[[ Given passage, beginning ]]
Europe’s top banks have been asked by the European Commission to justify why they should not have to shift clearing of euro-denominated derivatives from London to the EU, a document seen by Reuters on Tuesday showed.

Britain’s financial services industry, which contributes over 10% of the country’s taxes, has been largely cut off from the EU since a Brexit transition period ended on Dec. 31 as the sector is not covered by the UK-EU trade deal.

Trading in EU shares and derivatives has already left Britain for the continent.

The EU is now targeting clearing which is dominated by the London Stock Exchange’s LCH arm to reduce the bloc’s reliance on the City of London financial hub, over which EU rules and supervision no longer apply.

“It would be very controversial in my view, because legislating extra-territorially is controversial anyway and obviously of dubious legality, frankly, ...” Bailey told lawmakers in Britain’s parliament on Wednesday.

The European Commission said it had no comment at this stage.

Some 75% of the 83.5 trillion euros ($101 trillion) in clearing positions at LCH are not held by EU counterparties and the EU should not be targeting them, Bailey said.

Clearing is a core part of financial plumbing, ensuring that a stock or bond trade is completed, even if one side of the transaction goes bust.

“I have to say to you quite bluntly that that would be highly controversial and I have to say that that would be something that we would, I think, have to and want to resist very firmly,” he said.
[[ Given passage, end ]]
- _What to produce_
According to the passage on euro derivatives clearing, what does clearing ensure? The items that follow have no connection to the passage on euro derivatives clearing.
[[ Dataset entries, beginning ]]
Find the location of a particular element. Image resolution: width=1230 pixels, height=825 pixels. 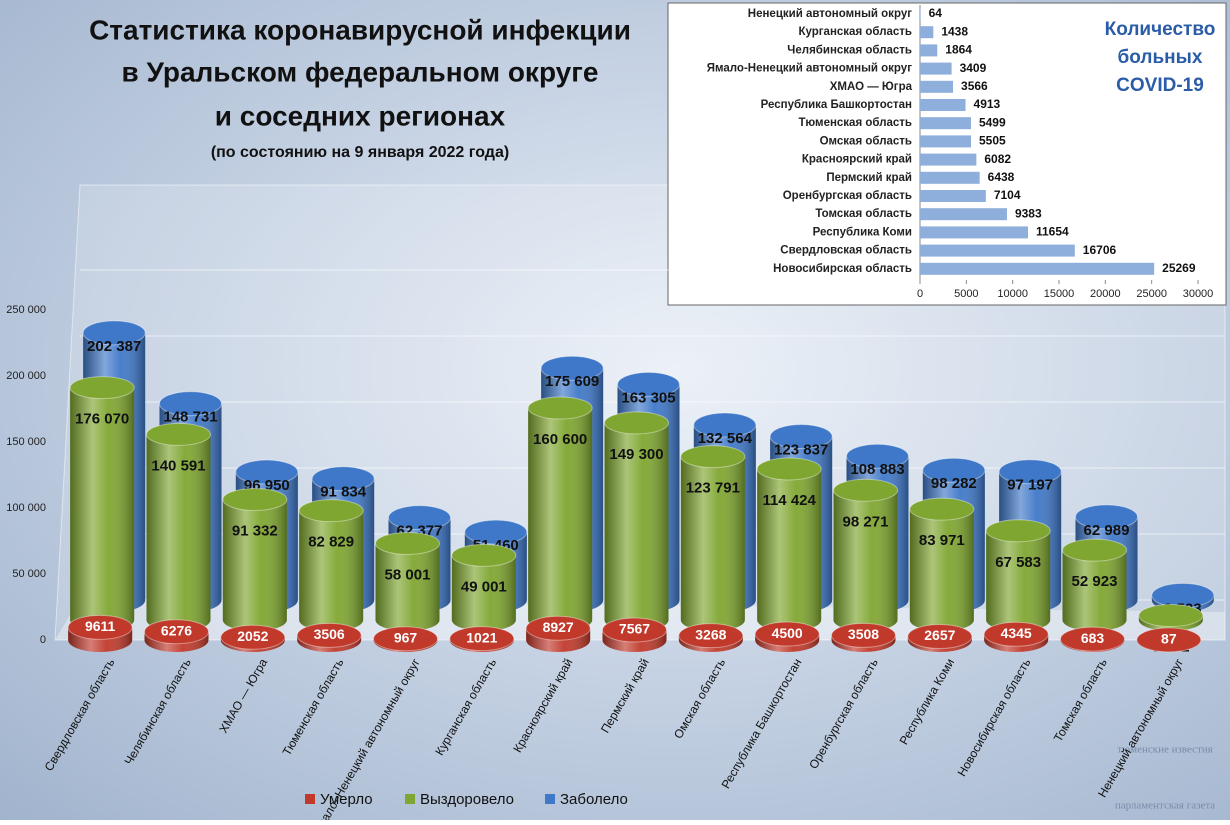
[[ Dataset entries, end ]]
[[ Dataset entries, beginning ]]
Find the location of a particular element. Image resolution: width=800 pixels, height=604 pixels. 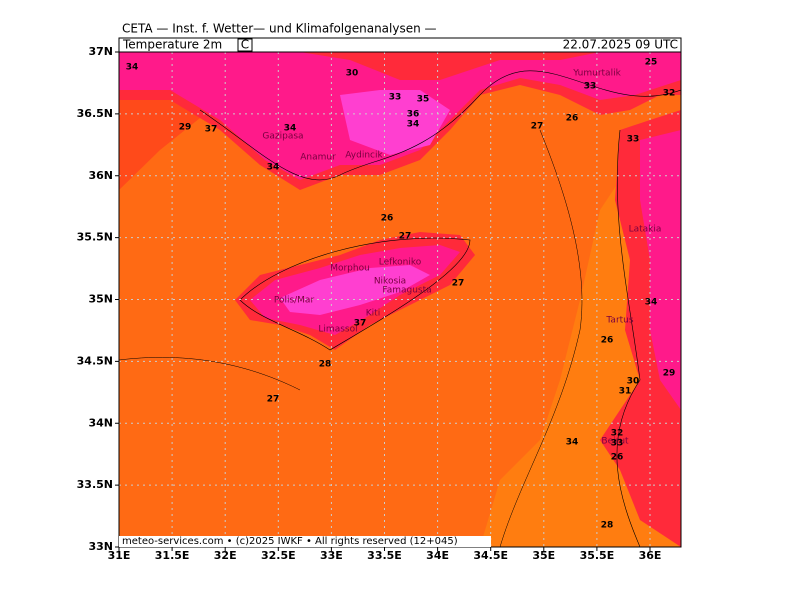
[[ Dataset entries, end ]]
[[ Dataset entries, beginning ]]
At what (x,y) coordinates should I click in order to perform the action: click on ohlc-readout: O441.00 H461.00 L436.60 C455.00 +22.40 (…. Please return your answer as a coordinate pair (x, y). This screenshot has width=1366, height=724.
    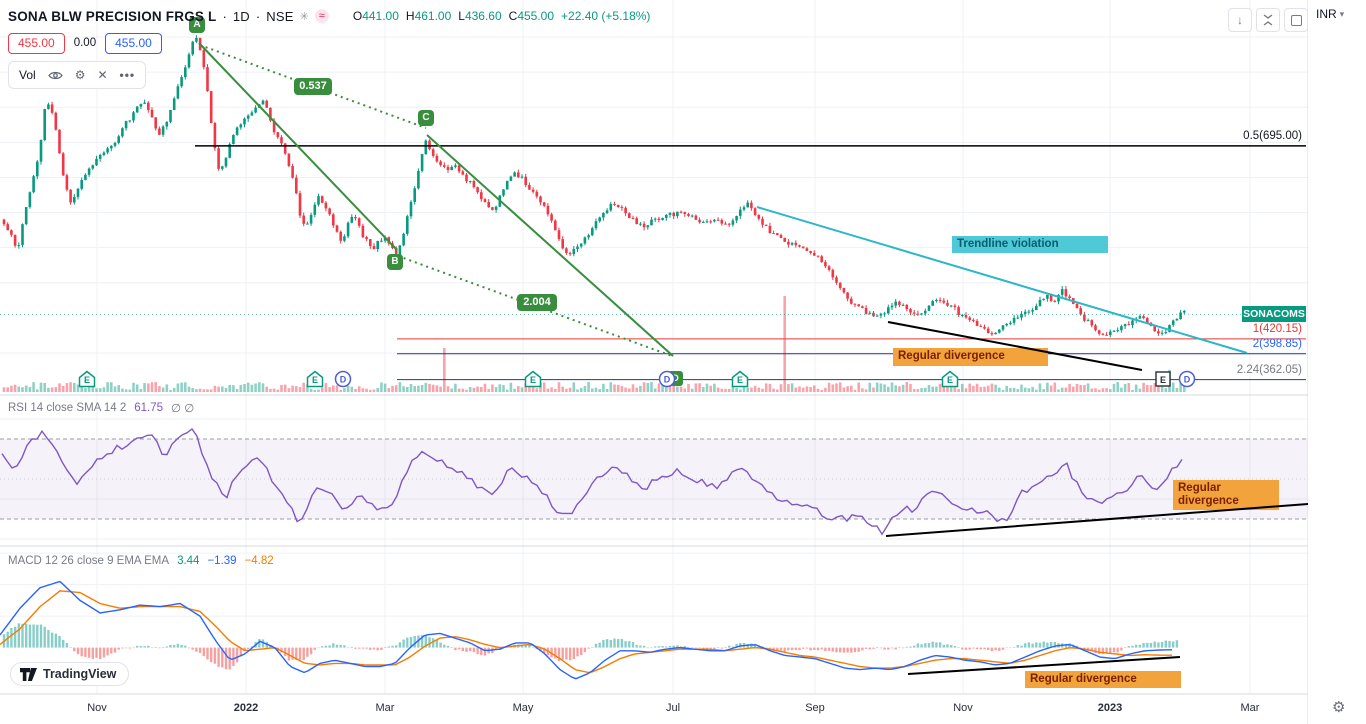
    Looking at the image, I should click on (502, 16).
[[ Dataset entries, end ]]
- _Written response_
It ensures that a stock or bond trade is completed, even if one side of the transaction goes bust.